[Saved entries]
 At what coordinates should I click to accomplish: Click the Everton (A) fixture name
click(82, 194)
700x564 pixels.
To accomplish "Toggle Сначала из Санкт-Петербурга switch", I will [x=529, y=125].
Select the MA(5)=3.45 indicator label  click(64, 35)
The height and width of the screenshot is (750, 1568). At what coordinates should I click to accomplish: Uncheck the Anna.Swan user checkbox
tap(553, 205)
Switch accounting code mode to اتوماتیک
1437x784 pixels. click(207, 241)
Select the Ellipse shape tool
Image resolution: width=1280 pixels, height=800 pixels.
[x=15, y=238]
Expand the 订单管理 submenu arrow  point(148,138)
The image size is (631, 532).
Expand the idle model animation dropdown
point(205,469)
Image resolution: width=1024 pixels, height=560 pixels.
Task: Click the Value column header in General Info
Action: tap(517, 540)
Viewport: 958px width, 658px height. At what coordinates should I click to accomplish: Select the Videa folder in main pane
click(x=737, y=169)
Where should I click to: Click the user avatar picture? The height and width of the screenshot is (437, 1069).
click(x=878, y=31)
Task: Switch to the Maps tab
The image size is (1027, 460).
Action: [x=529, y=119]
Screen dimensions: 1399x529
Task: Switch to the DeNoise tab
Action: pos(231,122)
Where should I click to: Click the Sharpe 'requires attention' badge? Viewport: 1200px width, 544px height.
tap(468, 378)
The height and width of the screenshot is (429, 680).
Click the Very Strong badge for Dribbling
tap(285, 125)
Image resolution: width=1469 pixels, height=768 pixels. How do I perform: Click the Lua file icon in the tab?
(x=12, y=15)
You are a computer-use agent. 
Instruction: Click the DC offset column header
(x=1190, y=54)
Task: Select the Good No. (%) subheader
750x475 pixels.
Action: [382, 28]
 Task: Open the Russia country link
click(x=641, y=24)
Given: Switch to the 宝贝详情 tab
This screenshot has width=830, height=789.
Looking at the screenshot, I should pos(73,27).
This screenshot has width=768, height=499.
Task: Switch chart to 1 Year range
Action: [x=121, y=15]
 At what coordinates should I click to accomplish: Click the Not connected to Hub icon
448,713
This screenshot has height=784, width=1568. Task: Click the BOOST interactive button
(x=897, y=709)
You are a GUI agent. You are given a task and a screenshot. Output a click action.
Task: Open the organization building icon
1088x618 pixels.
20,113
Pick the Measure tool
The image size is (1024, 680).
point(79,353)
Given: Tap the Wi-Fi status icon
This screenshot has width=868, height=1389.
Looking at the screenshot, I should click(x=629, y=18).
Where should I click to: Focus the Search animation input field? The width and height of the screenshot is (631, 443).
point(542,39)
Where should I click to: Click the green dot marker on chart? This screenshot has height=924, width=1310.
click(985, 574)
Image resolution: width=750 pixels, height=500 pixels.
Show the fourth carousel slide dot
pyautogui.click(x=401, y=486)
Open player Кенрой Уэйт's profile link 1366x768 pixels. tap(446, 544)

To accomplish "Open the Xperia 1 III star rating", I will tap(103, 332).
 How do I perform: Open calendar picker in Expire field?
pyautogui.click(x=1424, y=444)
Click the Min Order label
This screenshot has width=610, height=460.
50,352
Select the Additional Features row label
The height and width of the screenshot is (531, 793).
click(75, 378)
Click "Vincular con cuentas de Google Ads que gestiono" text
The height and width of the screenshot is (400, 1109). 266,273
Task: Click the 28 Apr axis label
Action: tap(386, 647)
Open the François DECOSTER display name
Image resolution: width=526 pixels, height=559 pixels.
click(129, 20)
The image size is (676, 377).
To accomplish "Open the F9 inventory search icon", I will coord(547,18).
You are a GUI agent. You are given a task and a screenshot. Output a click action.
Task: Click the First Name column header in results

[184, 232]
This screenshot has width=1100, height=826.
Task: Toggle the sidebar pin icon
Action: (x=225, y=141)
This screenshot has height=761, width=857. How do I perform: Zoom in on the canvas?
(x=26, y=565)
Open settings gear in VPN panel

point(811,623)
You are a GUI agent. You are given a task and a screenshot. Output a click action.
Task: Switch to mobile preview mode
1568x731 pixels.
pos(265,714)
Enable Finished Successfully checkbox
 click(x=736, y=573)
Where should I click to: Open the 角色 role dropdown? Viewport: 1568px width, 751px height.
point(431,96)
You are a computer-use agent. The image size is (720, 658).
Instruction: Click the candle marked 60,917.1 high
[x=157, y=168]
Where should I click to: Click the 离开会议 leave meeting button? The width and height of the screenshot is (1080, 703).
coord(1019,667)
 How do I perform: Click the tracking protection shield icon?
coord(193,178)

[AIM OF THE EXERCISE]
Restate the data above word for word.

[EXERCISE OUTPUT]
 At what coordinates should I click to accomplish: Click the Everton (A) fixture name
click(82, 194)
700x564 pixels.
To accomplish "Toggle Сначала из Санкт-Петербурга switch", I will [x=529, y=125].
Select the MA(5)=3.45 indicator label  click(64, 35)
The height and width of the screenshot is (750, 1568). At what coordinates should I click to accomplish: Uncheck the Anna.Swan user checkbox
tap(553, 205)
Switch accounting code mode to اتوماتیک
1437x784 pixels. click(207, 241)
Select the Ellipse shape tool
Image resolution: width=1280 pixels, height=800 pixels.
[x=15, y=238]
Expand the 订单管理 submenu arrow  point(148,138)
The image size is (631, 532).
Expand the idle model animation dropdown
point(205,469)
Image resolution: width=1024 pixels, height=560 pixels.
Task: Click the Value column header in General Info
Action: tap(517, 540)
Viewport: 958px width, 658px height. At what coordinates should I click to accomplish: Select the Videa folder in main pane
click(x=737, y=169)
Where should I click to: Click the user avatar picture? The height and width of the screenshot is (437, 1069).
click(x=878, y=31)
Task: Switch to the Maps tab
The image size is (1027, 460).
Action: [x=529, y=119]
Screen dimensions: 1399x529
Task: Switch to the DeNoise tab
Action: pos(231,122)
Where should I click to: Click the Sharpe 'requires attention' badge? Viewport: 1200px width, 544px height.
tap(468, 378)
The height and width of the screenshot is (429, 680).
Click the Very Strong badge for Dribbling
tap(285, 125)
Image resolution: width=1469 pixels, height=768 pixels. How do I perform: Click the Lua file icon in the tab?
(x=12, y=15)
You are a computer-use agent. 
Instruction: Click the DC offset column header
(x=1190, y=54)
Task: Select the Good No. (%) subheader
750x475 pixels.
Action: [382, 28]
 Task: Open the Russia country link
click(x=641, y=24)
Given: Switch to the 宝贝详情 tab
This screenshot has width=830, height=789.
Looking at the screenshot, I should pos(73,27).
This screenshot has width=768, height=499.
Task: Switch chart to 1 Year range
Action: [x=121, y=15]
 At what coordinates should I click to accomplish: Click the Not connected to Hub icon
448,713
This screenshot has height=784, width=1568. Task: Click the BOOST interactive button
(x=897, y=709)
You are a GUI agent. You are given a task and a screenshot. Output a click action.
Task: Open the organization building icon
1088x618 pixels.
20,113
Pick the Measure tool
The image size is (1024, 680).
point(79,353)
Given: Tap the Wi-Fi status icon
This screenshot has width=868, height=1389.
Looking at the screenshot, I should click(x=629, y=18).
Where should I click to: Focus the Search animation input field? The width and height of the screenshot is (631, 443).
point(542,39)
Where should I click to: Click the green dot marker on chart? This screenshot has height=924, width=1310.
click(985, 574)
Image resolution: width=750 pixels, height=500 pixels.
Show the fourth carousel slide dot
pyautogui.click(x=401, y=486)
Open player Кенрой Уэйт's profile link 1366x768 pixels. tap(446, 544)

To accomplish "Open the Xperia 1 III star rating", I will tap(103, 332).
 How do I perform: Open calendar picker in Expire field?
pyautogui.click(x=1424, y=444)
Click the Min Order label
This screenshot has width=610, height=460.
50,352
Select the Additional Features row label
The height and width of the screenshot is (531, 793).
click(75, 378)
Click "Vincular con cuentas de Google Ads que gestiono" text
The height and width of the screenshot is (400, 1109). 266,273
Task: Click the 28 Apr axis label
Action: tap(386, 647)
Open the François DECOSTER display name
Image resolution: width=526 pixels, height=559 pixels.
click(129, 20)
The image size is (676, 377).
To accomplish "Open the F9 inventory search icon", I will coord(547,18).
You are a GUI agent. You are given a task and a screenshot. Output a click action.
Task: Click the First Name column header in results

[184, 232]
This screenshot has width=1100, height=826.
Task: Toggle the sidebar pin icon
Action: (x=225, y=141)
This screenshot has height=761, width=857. How do I perform: Zoom in on the canvas?
(x=26, y=565)
Open settings gear in VPN panel

point(811,623)
You are a GUI agent. You are given a task and a screenshot. Output a click action.
Task: Switch to mobile preview mode
1568x731 pixels.
pos(265,714)
Enable Finished Successfully checkbox
 click(x=736, y=573)
Where should I click to: Open the 角色 role dropdown? Viewport: 1568px width, 751px height.
point(431,96)
You are a computer-use agent. The image size is (720, 658).
Instruction: Click the candle marked 60,917.1 high
[x=157, y=168]
Where should I click to: Click the 离开会议 leave meeting button? The width and height of the screenshot is (1080, 703).
coord(1019,667)
 How do I perform: Click the tracking protection shield icon?
coord(193,178)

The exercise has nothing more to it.